Published online May 26, 2023. doi: 10.4252/wjsc.v15.i5.466
Peer-review started: December 30, 2022
First decision: March 14, 2023
Revised: March 28, 2023
Accepted: April 17, 2023
Article in press: April 17, 2023
Published online: May 26, 2023
Processing time: 147 Days and 5.8 Hours
The corneal epithelium is composed of stratified squamous epithelial cells on the outer surface of the eye, which acts as a protective barrier and is critical for clear and stable vision. Its continuous renewal or wound healing depends on the proliferation and differentiation of limbal stem cells (LSCs), a cell population that resides at the limbus in a highly regulated niche. Dysfunction of LSCs or their niche can cause limbal stem cell deficiency, a disease that is manifested by failed epithelial wound healing or even blindness. Nevertheless, compared to stem cells in other tissues, little is known about the LSCs and their niche. With the advent of single-cell RNA sequencing, our understanding of LSC characteristics and their microenvironment has grown considerably. In this review, we summarized the current findings from single-cell studies in the field of cornea research and focused on important advancements driven by this technology, including the heterogeneity of the LSC population, novel LSC markers and regulation of the LSC niche, which will provide a reference for clinical issues such as corneal epithelial wound healing, ocular surface reconstruction and interventions for related diseases.

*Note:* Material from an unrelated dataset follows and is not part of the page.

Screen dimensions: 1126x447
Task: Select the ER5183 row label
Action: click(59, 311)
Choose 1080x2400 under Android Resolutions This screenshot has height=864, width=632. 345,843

Core Tip: Limbal stem cells (LSCs), a cell population that resides at the limbus in a highly regulated niche. With the advent of single-cell RNA sequencing, our understanding of LSC characteristics and their microenvironment has grown considerably. This review focuses on the current research on single cell sequencing in LSCs. We highlight the heterogeneity, novel specific markers and niche regulation of LSCs.